### [Texte]
═══

J’aime la Wallonie. Pourquoi ? Parce qu’il y a moins d’haciendas tape-à-l’oeil qui enlaidissent le paysage. Car, franchement, à quoi cela ressemble-t-il, une hacienda dans un lotissement flamand sous la pluie maussade de novembre ? En faut-il plus pour douter de l’existence de Dieu ?
Les Wallons sont différents. Ils ne se vantent pas de leur propre modestie. Ils sont plus chaleureux que les Flamands. Ils se sentent plus Belges que Wallons. Ils cherchent fébrilement des arguments pour continuer à prendre au sérieux la famille royale. Ils sont moins cyniques, mais ne sont pas pour autant moins spirituels ; et ils meurent plus tôt.
On trouve des choses agréables chez nos voisins du Sud. Cet élégant français, tel qu’on le parle en Wallonie, et qu’il est rare désormais d’entendre chez nous. C’est dommage. Nous ne devons pas abandonner le français aux Wallons. Nous serions fous de brader nos facilités qui ont été notre atout pendant des dizaines d’années.
Mais les Wallons ont un charme ultime : ils ne sont pas Flamands. Ce n’est pas qu’il y a un problème avec les Flamands, mais il y en a un quand il n’y a que des Flamands. Alors, il semble qu’il y en a trop, certainement lorsqu’ils agitent des drapeaux, alors que nous sommes pourtant peu, si l’on compte les têtes. Y compris les têtes sans cervelle.
Assez d’autocritique. Je commence vraiment à me faire trop d’ennemis pour pouvoir encore tous les aimer. Car j’aime aussi la Flandre. J’aime plus la Flandre que la Wallonie, parce que je suis Flamand. Si j’aime la Flandre, ce n’est pas pour sa beauté, dans le style d’Anton Van Wilderode (NDLR : écrivain et poète flamand, 1918-1998). Non, cela ne me réussit pas. Les sentiments élevés sont parfois attisés artificiellement. Ainsi d’une beauté qui trouble la vue, qui aveugle, sans qu’il ne s’agisse pourtant d’une beauté éblouissante.

═══

### [Données fournies]
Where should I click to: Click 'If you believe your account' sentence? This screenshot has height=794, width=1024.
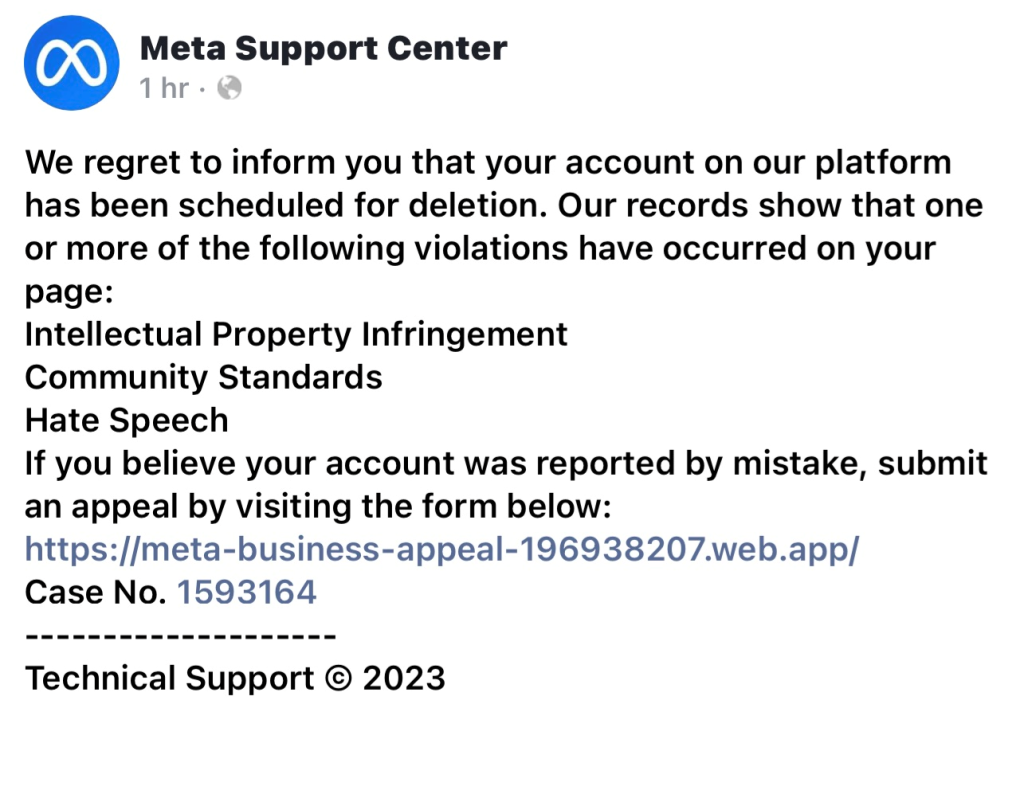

═══

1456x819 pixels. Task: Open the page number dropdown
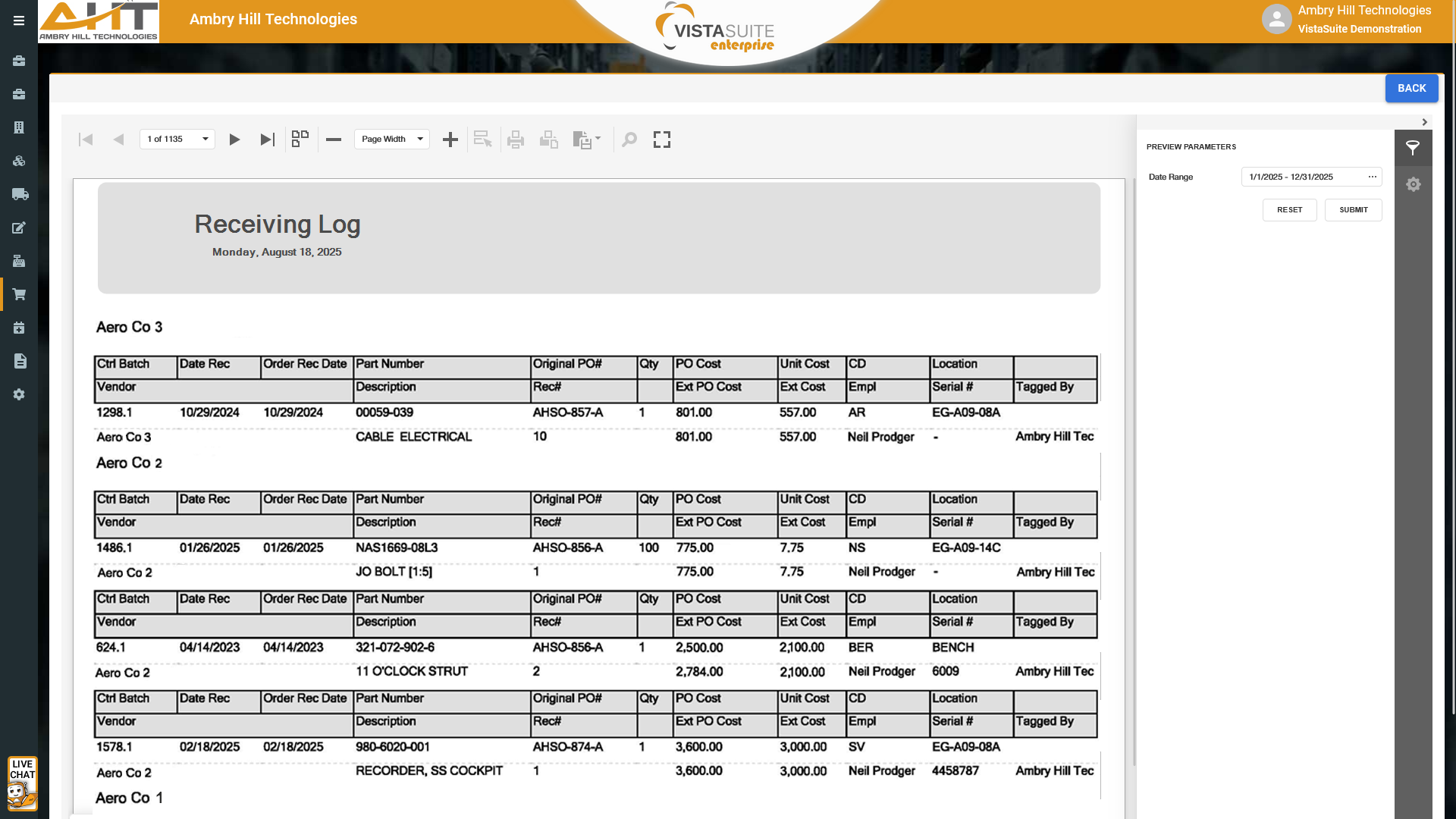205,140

═══

### [Consigne A]
Dans le texte sur la Wallonie, réduisez le paragraphe commençant par « Les Wallons sont différents » à une liste de points qui en garde les faits essentiels.
### [Consigne B]
Poursuivez le texte sur la Wallonie et la Flandre après sa dernière phrase.
Les lignes fournies forment un matériau distinct du texte.

### [Réponse A]
- Les Wallons ne se vantent pas de leur propre modestie.
- Ils sont plus chaleureux que les Flamands.
- Ils se sentent plus Belges que Wallons.
- Ils cherchent fébrilement des arguments pour prendre encore au sérieux la famille royale.
- Moins cyniques, ils n'en sont pas moins spirituels.
- Ils meurent plus tôt.

### [Réponse B]
J’aime la Flandre pour ses défauts. Cela, je le crois. Qui a jamais vraiment aimé une femme sait que ce sont ses défauts qu’il préfère. Car les défauts sont une preuve de notre condition mortelle, et sans elle, il n’y a pas d’émoi. Goedele Liekens (NDLR : célèbre présentatrice flamande) est aujourd’hui plus touchante que quand elle était une sautillante Miss Belgique. Elle a quelques kilos en trop, son existence n’est plus aussi lisse. Magnifique. Enfin une femme !
Parlons encore un peu de Goedele. Dans son émission sur VTM Recht van Antwoord, j’ai appris à connaître le célèbre politicien Jean-Marie Dedecker. Nous étions tous deux des « sages », qui à la fin de l’émission devaient porter un jugement sur le malheur de la Flandre. Des sages, nous !… Enfin (1), j’ai appris à le connaître comme un homme affable, d’agréable compagnie. Parfois, il fait un peu l’enfant, mais c’est un homme. Rapidement, je l’ai trouvé sympathique. Naturellement, il est également intelligent. Il dispose d’une remarquable capacité de se battre contre vents et marées, ce que je respecte. Jusqu’au 10 juin, je n’aurais pas employé le mot « respect », hélas je ne suis pas courageux.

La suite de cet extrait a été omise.